With its quality standard's and Gant's AA-rating of approval, it seems that Indian coffee's expansion has little to lose. After testing the 17 varieties of India's shaded coffee, here's what Gant wrote to the Indian Coffee Board: "I have gone through over 50 samples, 250 cups in two six-hour marathon sessions - a lot of Indian coffee! It's partly because of the array, and as much because of my initial reaction to one set of samples, Robustas. I'm jarred when I come to the traditional dogma: there is no 'R' in specialty coffee!" He certified that India's Robustas roast differently, and that unlike other coffee, "there was no sudden flight of silverskin and no proportioned 'pops' of roast development, as with Arabicas. And these Rs were anything but mild - more wild and wilder, mimicking some of the grand cru character of great Yemen or Ethiopian, the heavy vanilla, honey and fruit dry aroma, becoming more fruity, verging on beefy-musty-tobacco when wet and very intense. Little else in the coffee world compares to this lingering intensity. Maybe Java Blawans, or the Sulawesi Torajas, but those are heavy, ponderous. The India Rs that perform at this level are probably in the class of Kaapi Royale, the top screen and sort."

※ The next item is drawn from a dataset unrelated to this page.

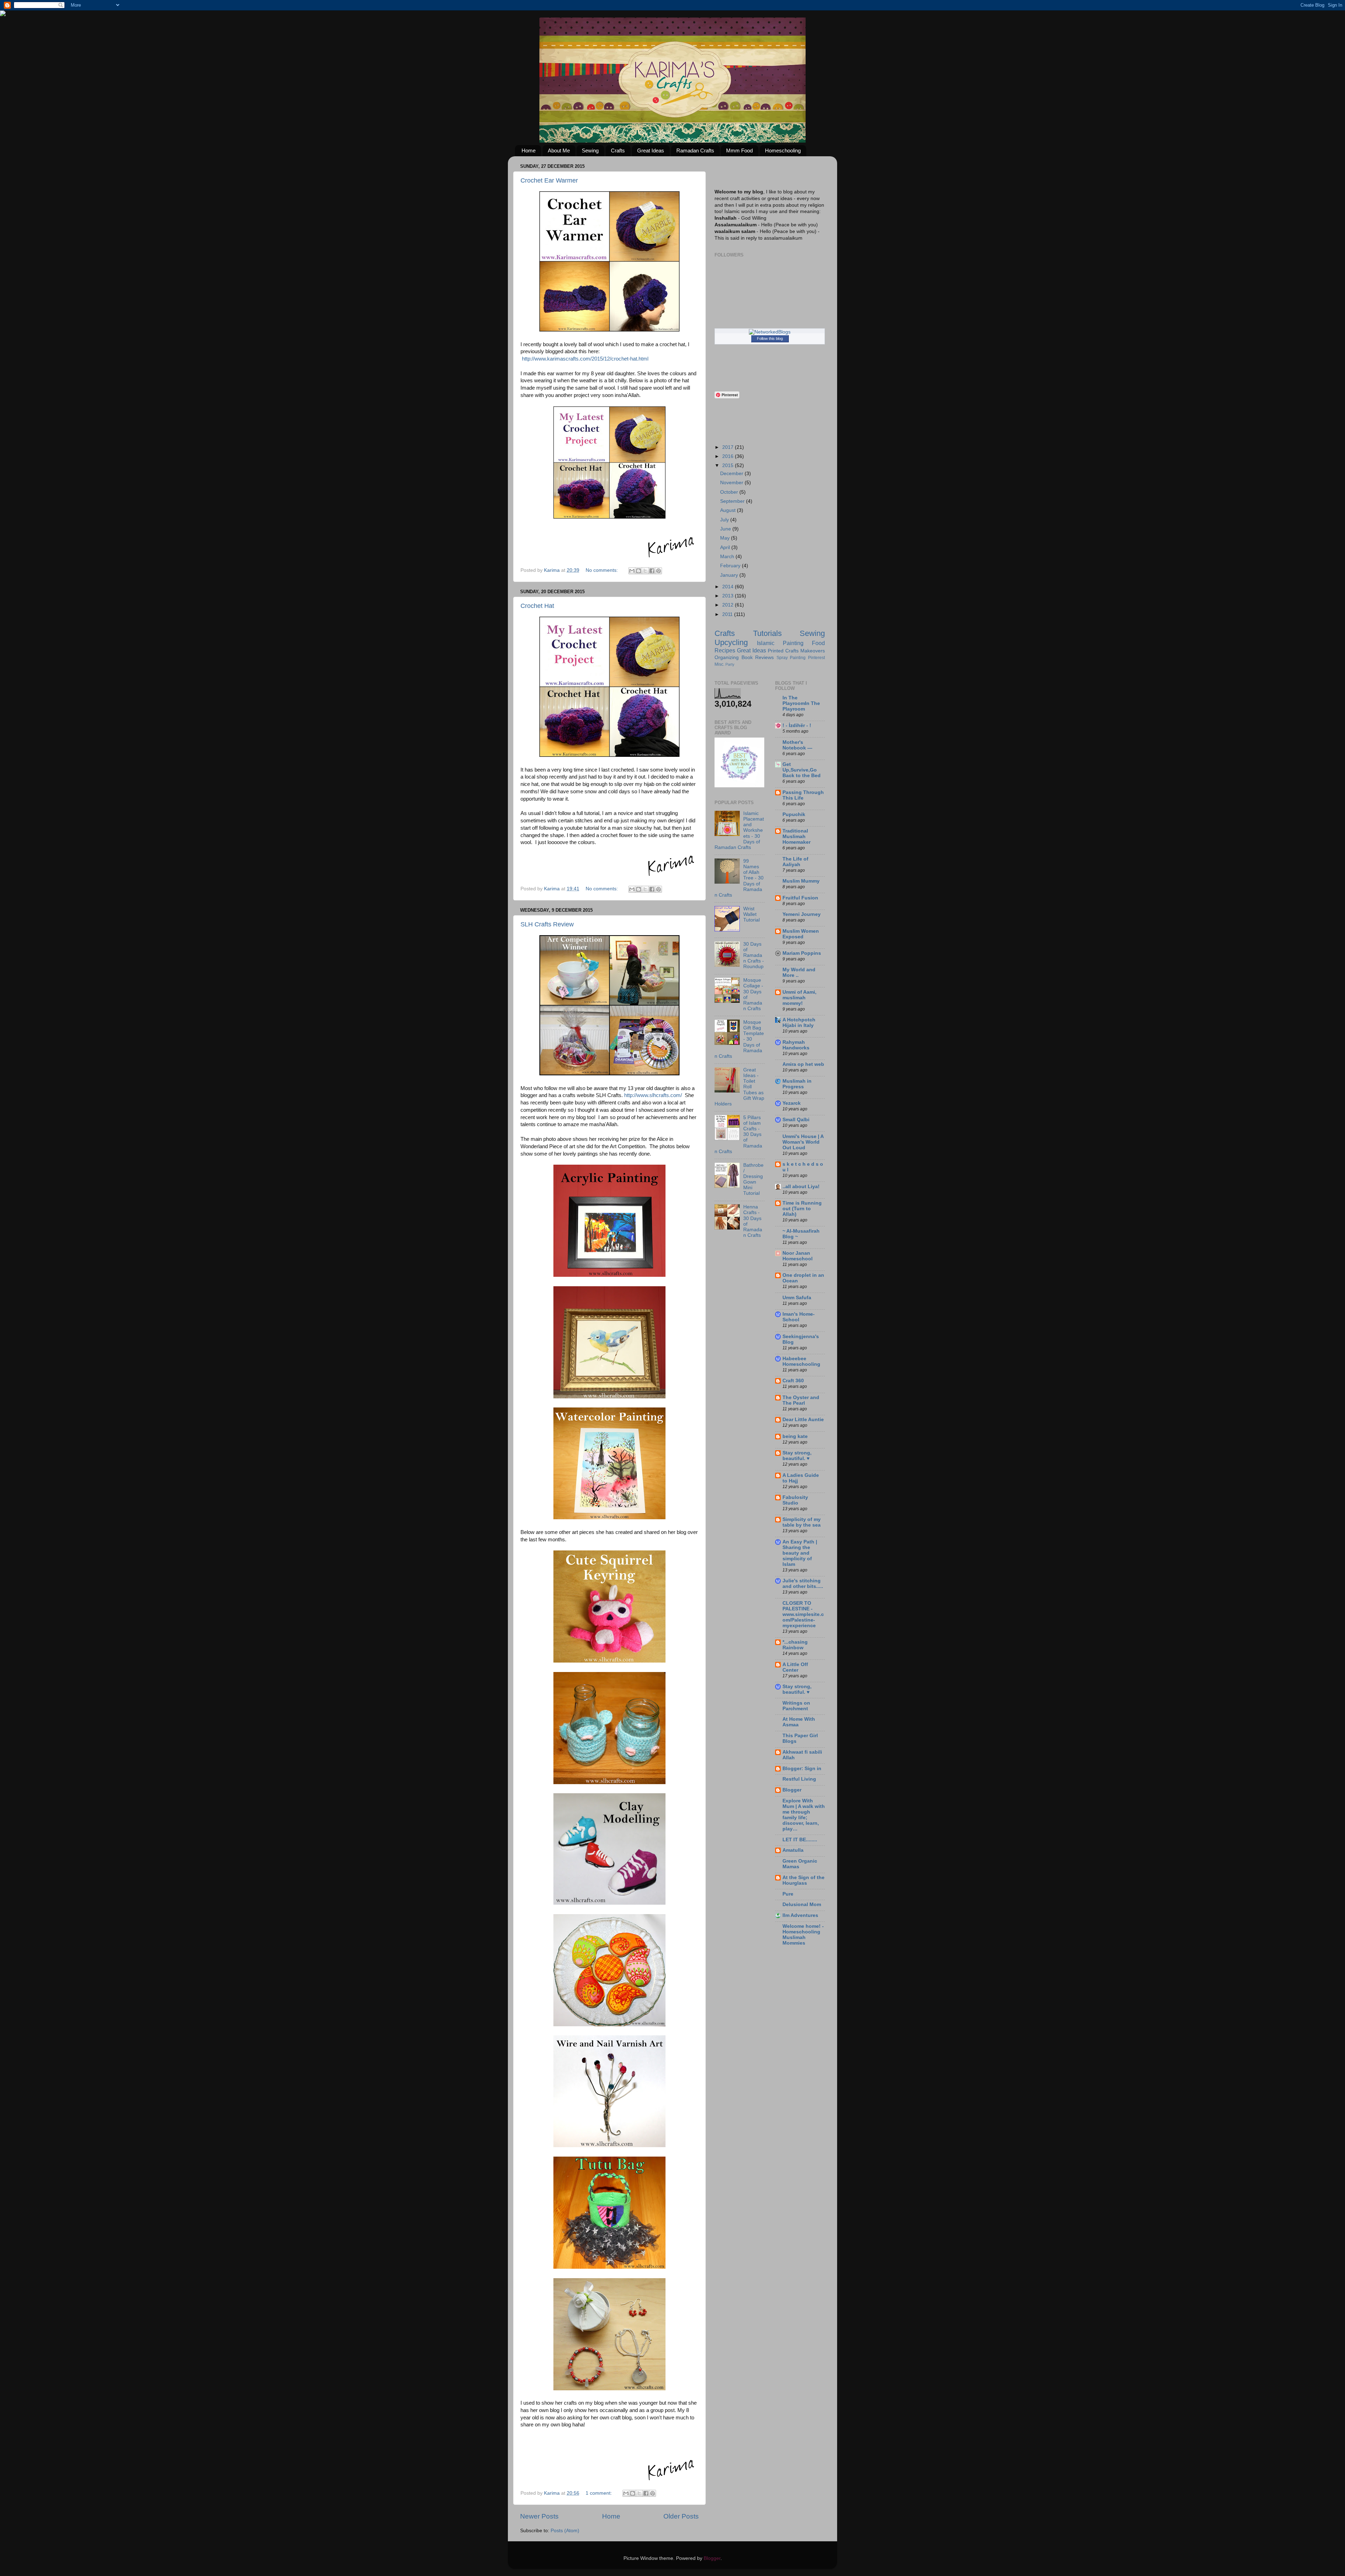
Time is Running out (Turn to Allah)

Yet not everyone in India is quite as optimistic. Dr Basavaraj, director at the Quality Evaluation and Upgradation Center outside Bangalore, who has cupped with the largest of the Italian and Euro-style roasters, says apparently it seems almost impossible for Indian speciality coffees to make an impression on US consumers but that should not prevent Indian planters and roasters from trying. The world over there is a growing market for "socially responsible and environmentally sound sustainable coffee", he says, adding that India can easily cash in on the growing American demand for "Song Bird Coffee", grown south of the US in the shade of trees where birds sing.